If you say that, aren't you supposing that one part of human nature does have meaning apart from your choosing -- aren't you ascribing meaning to the will, the choosing power, itself?
Why do you say that?
Because if it didn't have meaning, then how could it give it? You can't get something from nothing; you can't get meaning from the meaningless. When you say that human nature has no inbuilt meaning so that only your choices matter, what you're really saying us that exactly one part of human nature does have inbuilt meaning: The part that makes your choices.
What difference does that make?
It's a bit arbitrary, isn't it? If the will has inbuilt meaning, why shouldn't the other parts of human nature have inbuilt meaning too? Why should every part be meaningless except that one?
So what if they do have moral meaning? That doesn't stop the will from having moral meaning.
Of course not. But it stops it from having the meaning that you want it to. It isn't free to confer meanings on things that have inbuilt meanings already.
In that case, maybe nothing has moral meaning.
If you really believed that were true, then you wouldn't bother to argue with me.
Then maybe we create moral meaning.
Even supposing that human beings can create, surely a morality is not the kind of thing we can create. The whole meaning of morality is a norm which obligates us whether we like it or not. If we create it, then we can change it to suit ourselves. But if we can change it to suit ourselves, then it is not morality.
But we create other things.

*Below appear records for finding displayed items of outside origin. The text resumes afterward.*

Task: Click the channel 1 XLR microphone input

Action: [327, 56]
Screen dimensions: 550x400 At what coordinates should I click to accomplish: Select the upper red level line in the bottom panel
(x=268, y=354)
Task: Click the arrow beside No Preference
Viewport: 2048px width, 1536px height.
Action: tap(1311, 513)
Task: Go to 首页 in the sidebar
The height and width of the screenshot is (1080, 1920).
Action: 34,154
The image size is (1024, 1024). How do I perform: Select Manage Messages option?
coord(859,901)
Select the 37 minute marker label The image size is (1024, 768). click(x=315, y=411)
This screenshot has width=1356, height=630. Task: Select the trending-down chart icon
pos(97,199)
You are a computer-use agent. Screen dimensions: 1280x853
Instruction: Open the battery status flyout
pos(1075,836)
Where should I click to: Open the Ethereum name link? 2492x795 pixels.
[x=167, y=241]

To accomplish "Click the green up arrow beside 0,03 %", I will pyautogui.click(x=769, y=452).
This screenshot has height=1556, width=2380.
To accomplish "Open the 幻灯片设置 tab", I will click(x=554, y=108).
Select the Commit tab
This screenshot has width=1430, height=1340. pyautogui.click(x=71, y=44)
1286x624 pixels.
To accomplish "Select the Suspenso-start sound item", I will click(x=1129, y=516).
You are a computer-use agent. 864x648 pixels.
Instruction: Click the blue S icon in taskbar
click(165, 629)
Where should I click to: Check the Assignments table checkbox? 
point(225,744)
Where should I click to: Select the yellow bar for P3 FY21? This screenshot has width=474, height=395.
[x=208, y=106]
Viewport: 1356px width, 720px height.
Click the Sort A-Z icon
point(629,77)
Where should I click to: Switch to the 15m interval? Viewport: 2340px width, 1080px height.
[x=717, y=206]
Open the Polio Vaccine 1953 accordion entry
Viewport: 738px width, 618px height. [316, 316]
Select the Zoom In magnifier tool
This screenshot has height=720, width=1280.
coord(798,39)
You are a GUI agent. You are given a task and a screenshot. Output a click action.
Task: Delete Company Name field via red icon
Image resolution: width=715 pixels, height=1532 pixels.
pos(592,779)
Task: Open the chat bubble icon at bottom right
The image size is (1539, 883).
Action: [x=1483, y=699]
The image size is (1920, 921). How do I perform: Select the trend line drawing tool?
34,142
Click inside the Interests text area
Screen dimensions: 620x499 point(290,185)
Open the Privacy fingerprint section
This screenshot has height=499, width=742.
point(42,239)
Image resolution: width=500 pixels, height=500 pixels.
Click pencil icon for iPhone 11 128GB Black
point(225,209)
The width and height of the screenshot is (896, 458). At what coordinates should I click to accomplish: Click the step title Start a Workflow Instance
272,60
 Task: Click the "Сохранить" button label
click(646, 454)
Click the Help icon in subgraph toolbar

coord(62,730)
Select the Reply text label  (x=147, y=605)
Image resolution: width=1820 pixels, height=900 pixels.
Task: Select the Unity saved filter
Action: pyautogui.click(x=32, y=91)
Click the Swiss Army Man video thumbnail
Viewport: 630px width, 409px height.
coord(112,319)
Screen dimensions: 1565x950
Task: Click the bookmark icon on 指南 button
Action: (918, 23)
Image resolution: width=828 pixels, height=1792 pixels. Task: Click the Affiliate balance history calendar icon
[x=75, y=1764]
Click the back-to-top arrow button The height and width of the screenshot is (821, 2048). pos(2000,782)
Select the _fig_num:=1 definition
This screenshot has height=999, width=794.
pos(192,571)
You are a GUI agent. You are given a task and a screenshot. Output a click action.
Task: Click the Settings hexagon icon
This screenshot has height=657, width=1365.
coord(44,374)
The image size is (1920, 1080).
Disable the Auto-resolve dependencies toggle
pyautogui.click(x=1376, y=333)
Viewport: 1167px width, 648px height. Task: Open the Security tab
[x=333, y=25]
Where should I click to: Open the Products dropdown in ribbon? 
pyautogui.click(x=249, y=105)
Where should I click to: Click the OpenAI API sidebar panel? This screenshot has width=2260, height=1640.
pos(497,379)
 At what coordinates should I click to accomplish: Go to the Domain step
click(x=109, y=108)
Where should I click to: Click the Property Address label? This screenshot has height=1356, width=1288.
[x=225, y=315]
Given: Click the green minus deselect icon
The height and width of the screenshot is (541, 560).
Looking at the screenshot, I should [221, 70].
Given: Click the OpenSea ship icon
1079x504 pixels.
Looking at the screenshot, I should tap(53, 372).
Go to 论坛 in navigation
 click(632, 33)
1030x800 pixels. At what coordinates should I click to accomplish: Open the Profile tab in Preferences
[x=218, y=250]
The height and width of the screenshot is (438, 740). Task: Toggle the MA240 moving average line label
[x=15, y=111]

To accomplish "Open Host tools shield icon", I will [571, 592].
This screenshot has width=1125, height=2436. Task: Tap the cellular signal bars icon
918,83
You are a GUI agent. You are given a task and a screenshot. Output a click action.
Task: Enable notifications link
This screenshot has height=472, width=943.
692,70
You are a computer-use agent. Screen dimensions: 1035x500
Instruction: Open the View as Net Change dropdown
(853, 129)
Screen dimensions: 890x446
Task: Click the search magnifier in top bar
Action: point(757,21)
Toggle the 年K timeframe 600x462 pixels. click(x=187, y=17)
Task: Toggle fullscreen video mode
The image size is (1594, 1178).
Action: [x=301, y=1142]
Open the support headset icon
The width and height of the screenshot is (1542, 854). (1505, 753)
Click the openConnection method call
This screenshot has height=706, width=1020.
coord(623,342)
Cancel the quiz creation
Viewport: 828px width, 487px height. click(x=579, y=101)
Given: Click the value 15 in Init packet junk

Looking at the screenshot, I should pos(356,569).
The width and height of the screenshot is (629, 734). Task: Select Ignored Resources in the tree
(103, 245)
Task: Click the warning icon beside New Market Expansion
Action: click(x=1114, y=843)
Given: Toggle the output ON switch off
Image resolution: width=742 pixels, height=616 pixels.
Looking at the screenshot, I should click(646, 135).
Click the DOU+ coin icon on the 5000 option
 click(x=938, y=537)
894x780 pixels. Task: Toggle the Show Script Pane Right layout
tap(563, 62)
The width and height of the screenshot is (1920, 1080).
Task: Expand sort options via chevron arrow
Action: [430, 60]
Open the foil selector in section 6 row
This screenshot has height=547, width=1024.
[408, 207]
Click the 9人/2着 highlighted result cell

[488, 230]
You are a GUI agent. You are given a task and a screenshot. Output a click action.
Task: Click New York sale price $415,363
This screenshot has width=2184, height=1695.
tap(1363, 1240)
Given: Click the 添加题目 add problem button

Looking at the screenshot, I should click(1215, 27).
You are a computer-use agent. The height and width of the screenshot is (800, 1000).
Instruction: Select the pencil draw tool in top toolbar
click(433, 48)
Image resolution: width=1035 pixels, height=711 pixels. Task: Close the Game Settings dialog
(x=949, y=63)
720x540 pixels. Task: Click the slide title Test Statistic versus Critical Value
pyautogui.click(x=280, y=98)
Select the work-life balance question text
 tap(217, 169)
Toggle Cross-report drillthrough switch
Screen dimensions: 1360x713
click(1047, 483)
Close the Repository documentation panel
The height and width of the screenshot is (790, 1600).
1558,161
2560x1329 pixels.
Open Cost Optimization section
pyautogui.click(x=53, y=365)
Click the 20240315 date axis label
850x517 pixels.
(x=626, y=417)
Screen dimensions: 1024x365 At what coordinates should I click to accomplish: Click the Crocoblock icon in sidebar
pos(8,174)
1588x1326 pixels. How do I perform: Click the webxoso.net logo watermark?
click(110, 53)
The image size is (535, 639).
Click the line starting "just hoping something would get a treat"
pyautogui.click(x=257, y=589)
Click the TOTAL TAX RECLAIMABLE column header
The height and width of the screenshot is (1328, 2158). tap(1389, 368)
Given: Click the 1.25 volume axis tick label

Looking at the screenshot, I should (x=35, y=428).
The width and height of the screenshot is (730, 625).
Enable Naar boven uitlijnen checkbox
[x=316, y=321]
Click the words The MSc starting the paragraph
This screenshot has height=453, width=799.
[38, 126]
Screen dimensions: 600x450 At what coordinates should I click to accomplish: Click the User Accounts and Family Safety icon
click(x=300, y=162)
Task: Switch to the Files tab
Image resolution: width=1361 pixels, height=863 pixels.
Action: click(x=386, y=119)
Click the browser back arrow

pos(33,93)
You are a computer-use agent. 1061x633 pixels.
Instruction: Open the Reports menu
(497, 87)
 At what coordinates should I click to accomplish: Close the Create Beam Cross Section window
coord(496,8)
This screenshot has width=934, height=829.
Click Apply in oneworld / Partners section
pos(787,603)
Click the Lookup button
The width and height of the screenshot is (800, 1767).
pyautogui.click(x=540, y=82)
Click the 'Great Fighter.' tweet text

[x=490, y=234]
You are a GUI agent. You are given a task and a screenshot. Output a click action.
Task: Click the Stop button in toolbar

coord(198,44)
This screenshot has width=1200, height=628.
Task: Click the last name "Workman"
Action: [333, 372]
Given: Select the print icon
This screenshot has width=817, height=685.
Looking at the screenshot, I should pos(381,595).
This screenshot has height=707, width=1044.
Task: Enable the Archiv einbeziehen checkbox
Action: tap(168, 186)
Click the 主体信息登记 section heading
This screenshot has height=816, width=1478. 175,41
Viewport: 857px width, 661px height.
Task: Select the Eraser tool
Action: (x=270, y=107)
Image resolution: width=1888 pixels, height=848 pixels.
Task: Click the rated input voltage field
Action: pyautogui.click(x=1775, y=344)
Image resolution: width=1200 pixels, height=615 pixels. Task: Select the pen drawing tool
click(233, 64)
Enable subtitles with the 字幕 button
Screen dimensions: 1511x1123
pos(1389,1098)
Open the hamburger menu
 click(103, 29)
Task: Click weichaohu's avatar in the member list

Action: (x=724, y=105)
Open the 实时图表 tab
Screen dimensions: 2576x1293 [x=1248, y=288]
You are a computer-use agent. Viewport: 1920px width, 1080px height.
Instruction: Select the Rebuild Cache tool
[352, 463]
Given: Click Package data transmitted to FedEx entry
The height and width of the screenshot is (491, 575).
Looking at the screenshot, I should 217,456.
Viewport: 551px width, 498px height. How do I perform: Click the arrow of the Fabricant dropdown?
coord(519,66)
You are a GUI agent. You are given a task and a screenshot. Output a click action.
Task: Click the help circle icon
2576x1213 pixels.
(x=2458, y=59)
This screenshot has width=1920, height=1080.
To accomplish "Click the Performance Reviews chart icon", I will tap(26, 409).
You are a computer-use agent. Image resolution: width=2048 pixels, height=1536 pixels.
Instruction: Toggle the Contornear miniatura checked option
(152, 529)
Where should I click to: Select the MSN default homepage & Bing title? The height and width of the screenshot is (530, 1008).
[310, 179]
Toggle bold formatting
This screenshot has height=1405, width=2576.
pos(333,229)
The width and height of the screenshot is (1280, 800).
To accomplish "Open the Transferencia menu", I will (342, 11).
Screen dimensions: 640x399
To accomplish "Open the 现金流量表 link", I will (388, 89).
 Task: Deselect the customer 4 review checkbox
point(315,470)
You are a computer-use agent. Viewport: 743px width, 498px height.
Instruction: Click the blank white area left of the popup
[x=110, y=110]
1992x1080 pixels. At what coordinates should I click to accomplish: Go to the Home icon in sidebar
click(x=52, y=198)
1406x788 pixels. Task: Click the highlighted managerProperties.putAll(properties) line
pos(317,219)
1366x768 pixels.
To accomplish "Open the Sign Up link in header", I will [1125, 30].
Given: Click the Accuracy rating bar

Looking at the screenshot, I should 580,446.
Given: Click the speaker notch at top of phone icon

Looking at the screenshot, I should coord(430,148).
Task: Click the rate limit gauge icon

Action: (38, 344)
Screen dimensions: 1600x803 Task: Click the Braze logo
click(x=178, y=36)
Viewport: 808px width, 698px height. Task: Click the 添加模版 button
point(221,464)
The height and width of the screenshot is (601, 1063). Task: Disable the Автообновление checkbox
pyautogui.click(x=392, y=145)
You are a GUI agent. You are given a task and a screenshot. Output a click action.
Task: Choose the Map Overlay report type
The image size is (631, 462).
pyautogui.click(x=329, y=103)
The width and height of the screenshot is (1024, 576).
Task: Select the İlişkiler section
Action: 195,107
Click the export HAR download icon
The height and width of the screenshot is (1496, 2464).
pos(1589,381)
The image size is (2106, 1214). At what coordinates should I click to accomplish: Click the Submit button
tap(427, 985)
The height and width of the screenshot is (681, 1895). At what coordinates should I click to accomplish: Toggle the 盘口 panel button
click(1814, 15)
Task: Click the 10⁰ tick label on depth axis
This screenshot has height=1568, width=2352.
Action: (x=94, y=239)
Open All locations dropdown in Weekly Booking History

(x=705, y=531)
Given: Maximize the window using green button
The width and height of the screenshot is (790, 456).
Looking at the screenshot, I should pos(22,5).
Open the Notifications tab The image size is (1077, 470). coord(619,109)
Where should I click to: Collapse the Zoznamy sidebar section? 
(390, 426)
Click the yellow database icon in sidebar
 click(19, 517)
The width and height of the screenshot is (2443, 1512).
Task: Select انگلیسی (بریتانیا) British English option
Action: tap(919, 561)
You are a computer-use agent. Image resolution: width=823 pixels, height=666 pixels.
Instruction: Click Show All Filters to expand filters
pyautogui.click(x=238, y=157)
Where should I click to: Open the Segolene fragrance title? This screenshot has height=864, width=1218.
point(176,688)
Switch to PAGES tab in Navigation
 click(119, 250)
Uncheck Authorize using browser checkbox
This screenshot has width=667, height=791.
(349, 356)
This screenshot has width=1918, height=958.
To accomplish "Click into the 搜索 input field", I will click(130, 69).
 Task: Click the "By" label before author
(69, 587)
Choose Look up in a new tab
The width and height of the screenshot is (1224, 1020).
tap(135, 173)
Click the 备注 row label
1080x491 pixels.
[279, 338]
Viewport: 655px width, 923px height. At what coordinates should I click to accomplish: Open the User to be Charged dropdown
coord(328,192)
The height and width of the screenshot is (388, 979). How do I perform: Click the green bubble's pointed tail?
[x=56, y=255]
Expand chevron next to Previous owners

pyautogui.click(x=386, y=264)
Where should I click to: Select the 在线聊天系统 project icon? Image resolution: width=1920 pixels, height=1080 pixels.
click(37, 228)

Why not this one?
I think I've just told you why not! But in fact we cannot genuinely create anything; we are inventive, but our inventiveness is not of that kind.
Why isn't it?
Because to create is to bring something forth from nothing. We humans can bring forth only from materials that are already available. We can bend the givens of human nature this way or that, but we cannot give ourselves new givens. Even if we could give ourselves new givens, the choice of which givens to give ourselves would be conditioned by what had been given before. To put this another way, if you ask a human being "What would you wish to become, if you could become anything you wished?", then his answer will be conditioned by the fact that he is now a human being. He may ask to have nonhuman attributes -- like the ability to fly -- but he will never ask to have attributes that a human being finds unattractive. I suppose you know the story about Friedrich Nietzsche and the dust of the earth.
And the dust of the earth? No. Tell it to me.
Nietzsche says to God, "I too can create a man." God says to Nietzsche, "Try." Nietzsche takes a fistful of dust and begins to mold it. God says, "Disqualified. Get your own dust."
I don't see the point.
It's just what I was saying. We can't really create. That's why, as C.S. Lewis explained, the so-called new moralities are never new. All they ever do is distort something they have borrowed from the old morality.
What do you mean by the "old" morality? Conventional mores?
Not exactly. The natural law.
Give me an example of a new one.
We've already had one -- your new morality of will. A person's choices certainly deserve some respect. But you blew this up into the principle that a person's choices deserve absolute respect. In its name you denied every other moral consideration whatsoever.
I'm still not convinced that I was wrong. Give me another example.
Certainly. The old morality commands compassion and prohibits murder. The new morality of euthanasia justifies murder in the name of "compassion" -- a bogus compassion which doesn't care how the painful sight is made to go away. Just as in the other case, a single precept is first distorted, then wielded against the rest of moral law.
So you think these new moralities fob off picking and choosing as creating.
Exactly. They don't make something from nothing; they choose and pervert an element of what is already there.
But human beings do create morality. What else do you think culture is?
Culture doesn't create new frameworks of moral possibility. It discovers, elaborates, and makes choices among possibilities within a framework already given. Or -- if it goes bad -- then it fights that framework, but even then it doesn’t create a new one.